---------- Extracted material

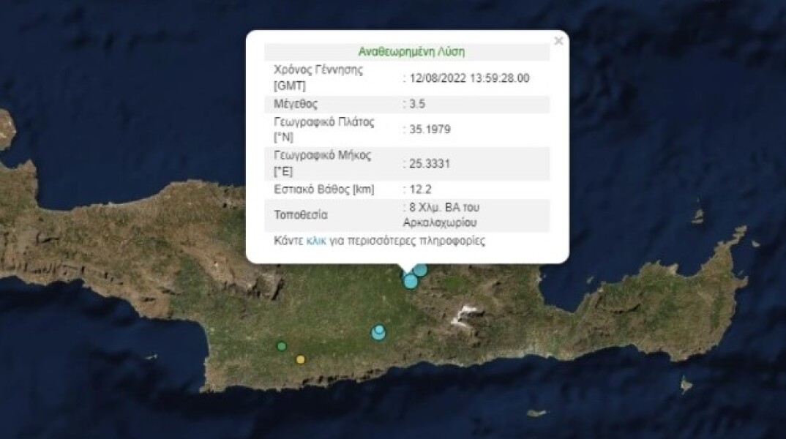Viewport: 786px width, 439px height.
Task: Select the yellow earthquake marker on southern Crete
Action: click(x=299, y=359)
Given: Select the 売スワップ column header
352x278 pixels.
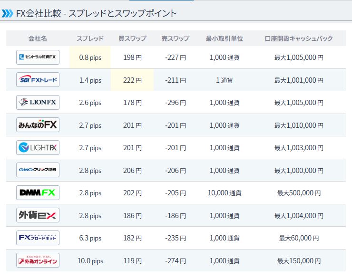Looking at the screenshot, I should tap(175, 38).
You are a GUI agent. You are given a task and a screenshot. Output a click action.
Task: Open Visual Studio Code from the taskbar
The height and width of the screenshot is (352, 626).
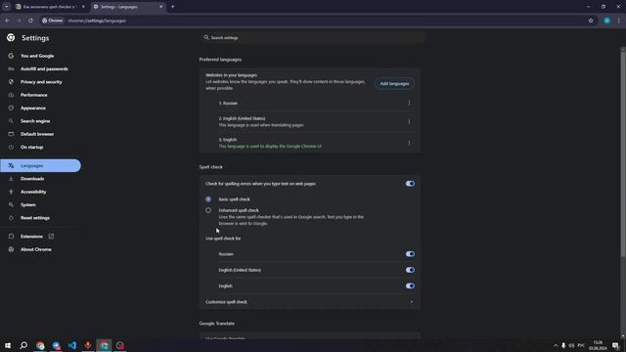[72, 345]
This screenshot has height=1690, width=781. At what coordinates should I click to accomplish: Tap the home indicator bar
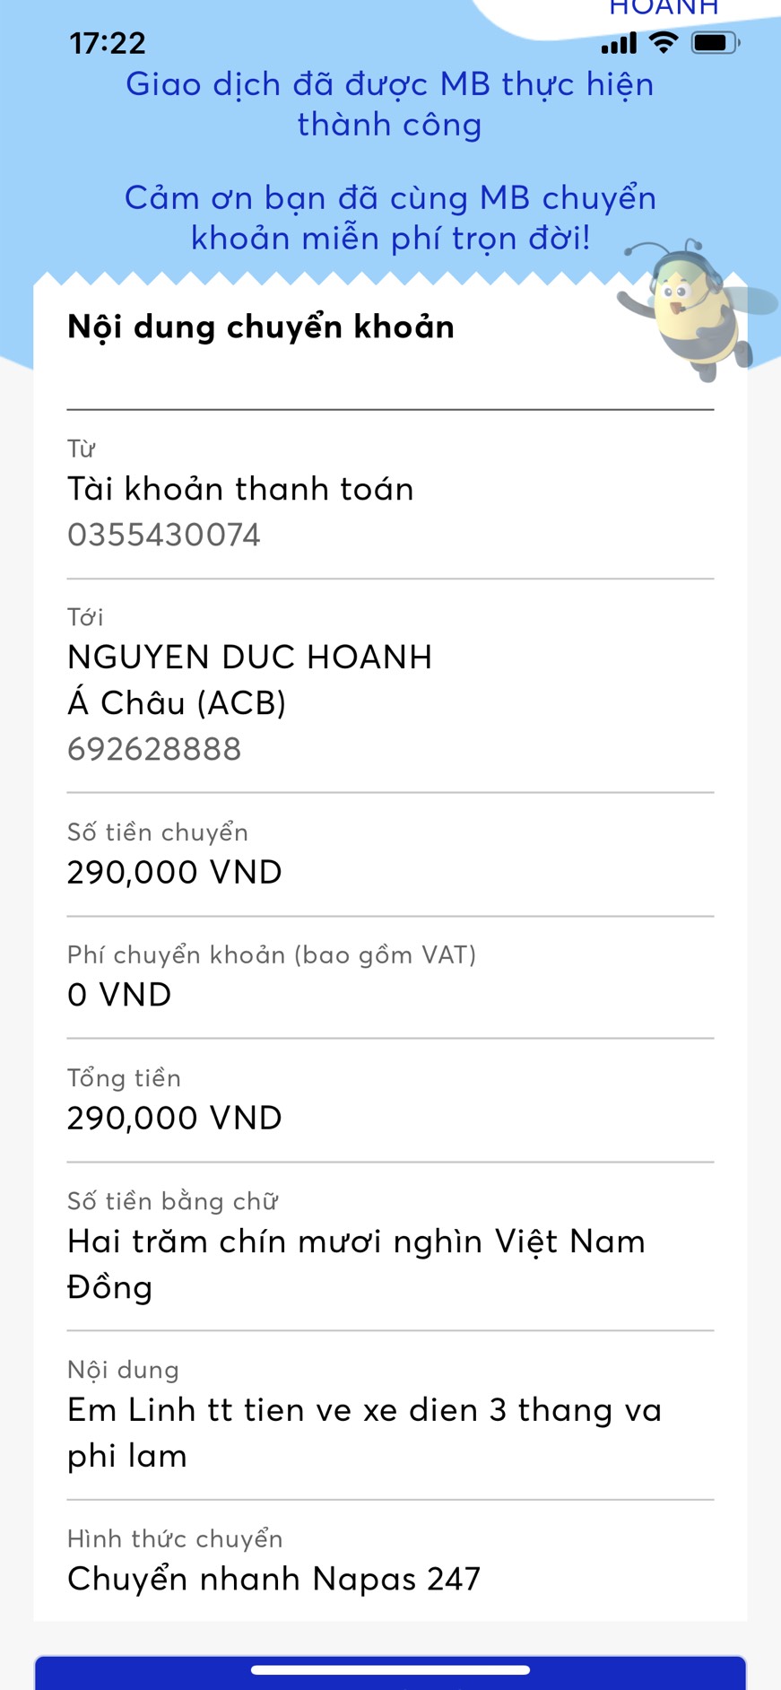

--------------------

Work item: From the line with "Given: Select the 売スワップ column header" to the final line of the entries above, reproduce each line exactly and nothing else; the pictures stay out.

Written solution:
Given: Select the 売スワップ column header
352x278 pixels.
Looking at the screenshot, I should tap(175, 38).
You are a GUI agent. You are given a task and a screenshot. Output a click action.
Task: Open Visual Studio Code from the taskbar
The height and width of the screenshot is (352, 626).
[72, 345]
This screenshot has height=1690, width=781. At what coordinates should I click to accomplish: Tap the home indicator bar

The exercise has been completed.